■ What is needed
Word for word, reproduce each of the entries.

■ Input data

|---|

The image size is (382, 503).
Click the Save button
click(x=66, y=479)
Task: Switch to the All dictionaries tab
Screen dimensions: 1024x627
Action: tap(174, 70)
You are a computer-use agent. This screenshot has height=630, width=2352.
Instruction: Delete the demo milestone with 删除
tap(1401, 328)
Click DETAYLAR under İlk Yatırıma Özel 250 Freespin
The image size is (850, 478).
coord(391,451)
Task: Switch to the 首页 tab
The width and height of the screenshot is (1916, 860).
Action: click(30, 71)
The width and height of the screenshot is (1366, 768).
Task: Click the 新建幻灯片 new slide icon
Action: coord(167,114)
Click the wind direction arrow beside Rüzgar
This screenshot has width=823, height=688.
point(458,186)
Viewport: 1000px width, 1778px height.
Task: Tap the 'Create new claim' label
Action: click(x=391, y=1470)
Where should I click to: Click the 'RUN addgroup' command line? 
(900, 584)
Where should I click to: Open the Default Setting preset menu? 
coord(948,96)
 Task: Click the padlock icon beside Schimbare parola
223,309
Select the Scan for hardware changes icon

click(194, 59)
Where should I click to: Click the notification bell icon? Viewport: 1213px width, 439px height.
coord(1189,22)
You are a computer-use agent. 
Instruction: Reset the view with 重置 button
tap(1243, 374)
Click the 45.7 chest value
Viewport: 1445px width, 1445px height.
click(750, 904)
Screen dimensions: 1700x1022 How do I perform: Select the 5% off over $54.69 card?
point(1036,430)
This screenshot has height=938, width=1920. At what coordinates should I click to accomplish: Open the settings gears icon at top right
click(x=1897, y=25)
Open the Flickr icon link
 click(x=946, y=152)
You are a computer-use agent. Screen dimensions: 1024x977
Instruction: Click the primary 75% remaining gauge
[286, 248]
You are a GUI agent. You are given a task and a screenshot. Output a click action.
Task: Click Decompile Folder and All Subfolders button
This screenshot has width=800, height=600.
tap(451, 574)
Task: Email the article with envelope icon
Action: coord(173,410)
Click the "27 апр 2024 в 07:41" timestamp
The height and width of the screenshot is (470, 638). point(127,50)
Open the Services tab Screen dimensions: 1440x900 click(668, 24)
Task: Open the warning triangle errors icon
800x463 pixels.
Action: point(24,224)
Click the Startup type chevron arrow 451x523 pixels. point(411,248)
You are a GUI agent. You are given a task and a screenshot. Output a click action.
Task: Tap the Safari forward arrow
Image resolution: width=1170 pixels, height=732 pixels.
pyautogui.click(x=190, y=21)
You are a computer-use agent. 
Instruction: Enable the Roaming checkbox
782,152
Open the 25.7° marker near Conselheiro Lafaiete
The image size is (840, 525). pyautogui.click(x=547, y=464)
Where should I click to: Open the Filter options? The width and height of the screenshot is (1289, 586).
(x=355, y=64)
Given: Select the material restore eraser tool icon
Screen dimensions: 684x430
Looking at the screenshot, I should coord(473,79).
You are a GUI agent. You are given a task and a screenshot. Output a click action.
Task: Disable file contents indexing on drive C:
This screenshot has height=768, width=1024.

|---|

■ Result of this exercise
The image size is (382, 503).
Click the Save button
click(x=66, y=479)
Task: Switch to the All dictionaries tab
Screen dimensions: 1024x627
Action: tap(174, 70)
You are a computer-use agent. This screenshot has height=630, width=2352.
Instruction: Delete the demo milestone with 删除
tap(1401, 328)
Click DETAYLAR under İlk Yatırıma Özel 250 Freespin
The image size is (850, 478).
coord(391,451)
Task: Switch to the 首页 tab
The width and height of the screenshot is (1916, 860).
Action: click(30, 71)
The width and height of the screenshot is (1366, 768).
Task: Click the 新建幻灯片 new slide icon
Action: coord(167,114)
Click the wind direction arrow beside Rüzgar
This screenshot has width=823, height=688.
point(458,186)
Viewport: 1000px width, 1778px height.
Task: Tap the 'Create new claim' label
Action: click(x=391, y=1470)
Where should I click to: Click the 'RUN addgroup' command line? 
(900, 584)
Where should I click to: Open the Default Setting preset menu? 
coord(948,96)
 Task: Click the padlock icon beside Schimbare parola
223,309
Select the Scan for hardware changes icon

click(194, 59)
Where should I click to: Click the notification bell icon? Viewport: 1213px width, 439px height.
coord(1189,22)
You are a computer-use agent. 
Instruction: Reset the view with 重置 button
tap(1243, 374)
Click the 45.7 chest value
Viewport: 1445px width, 1445px height.
click(750, 904)
Screen dimensions: 1700x1022 How do I perform: Select the 5% off over $54.69 card?
point(1036,430)
This screenshot has height=938, width=1920. At what coordinates should I click to accomplish: Open the settings gears icon at top right
click(x=1897, y=25)
Open the Flickr icon link
 click(x=946, y=152)
You are a computer-use agent. Screen dimensions: 1024x977
Instruction: Click the primary 75% remaining gauge
[286, 248]
You are a GUI agent. You are given a task and a screenshot. Output a click action.
Task: Click Decompile Folder and All Subfolders button
This screenshot has width=800, height=600.
tap(451, 574)
Task: Email the article with envelope icon
Action: coord(173,410)
Click the "27 апр 2024 в 07:41" timestamp
The height and width of the screenshot is (470, 638). point(127,50)
Open the Services tab Screen dimensions: 1440x900 click(668, 24)
Task: Open the warning triangle errors icon
800x463 pixels.
Action: point(24,224)
Click the Startup type chevron arrow 451x523 pixels. point(411,248)
You are a GUI agent. You are given a task and a screenshot. Output a click action.
Task: Tap the Safari forward arrow
Image resolution: width=1170 pixels, height=732 pixels.
pyautogui.click(x=190, y=21)
You are a computer-use agent. 
Instruction: Enable the Roaming checkbox
782,152
Open the 25.7° marker near Conselheiro Lafaiete
The image size is (840, 525). pyautogui.click(x=547, y=464)
Where should I click to: Open the Filter options? The width and height of the screenshot is (1289, 586).
(x=355, y=64)
Given: Select the material restore eraser tool icon
Screen dimensions: 684x430
Looking at the screenshot, I should coord(473,79).
You are a GUI agent. You are given a task and a screenshot. Output a click action.
Task: Disable file contents indexing on drive C:
This screenshot has height=768, width=1024.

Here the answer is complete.